Following Tokitae's sudden death, Northwest tribes call for repatriation of orca's remains
Tokitae, the orca who died suddenly last week before her scheduled return to the Pacific Northwest, has been sent to the University of Georgia for an autopsy.
It was a move that the Lummi Nation, one of the groups working to bring Tokita home to the Salish Sea, said blindsided them.
The tribe is now calling for the orca's remains to be returned to the region.
Tony Hillaire, chairman of the Lummi Nation, said the autopsy could provide answers about what caused her sudden death, but the transfer to Georgia happened with little warning.
“We see her as a family member,” Hillaire said. “The last thing we want to imagine or think about is what they’re doing to her without talking to us.”
Hillaire said the priority remains bringing Tokitae back home. Plans had been underway to move the southern resident orca back to the Salish Sea, from which she was captured in 1970, to spend the rest of her life.
For more than 50 years, she was the main attraction at Miami’s Seaquarium. Just a month ago, a veterinarian deemed Tokitae to be stable and in good condition. But late last week, the medical team began aggressive treatment after she showed serious signs of discomfort.

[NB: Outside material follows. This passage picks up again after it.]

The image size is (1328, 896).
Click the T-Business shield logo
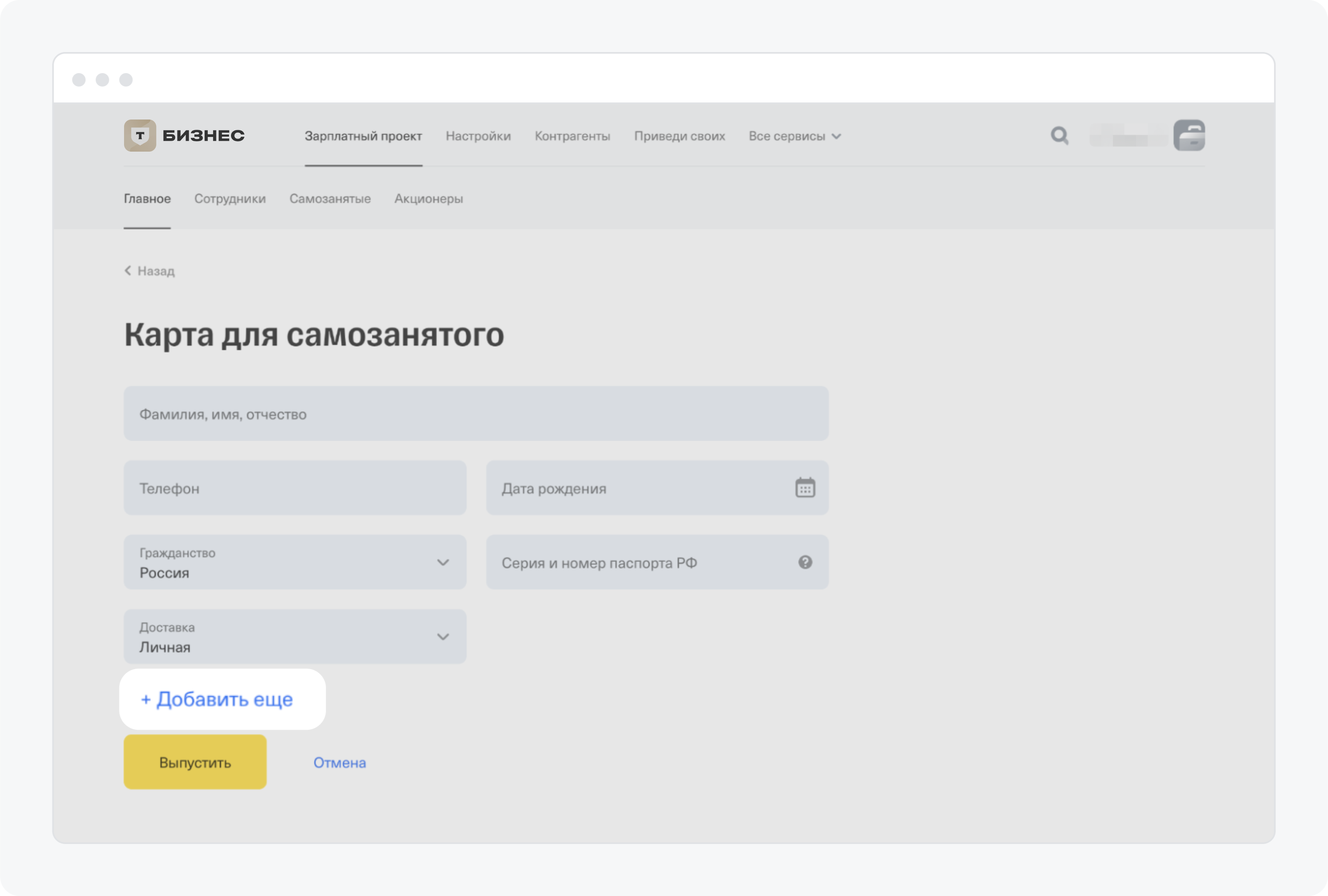pos(140,135)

Tokitae passed away Friday afternoon.
For many local tribes, her passing is personal.
In a statement, Tom Wooten, Chairman of the Samish Indian Nation said, “We celebrate her life in passing, knowing that she shined a light of humanity on the inhumane practices that will never happen again to our relatives.”
Added HiIllaire, “We’ve had children being taken away from us through bad policy; so was she, taken away from her home.”
And just like a family member, Hillaire wants to prepare Tokitae for her final journey to be with her ancestors.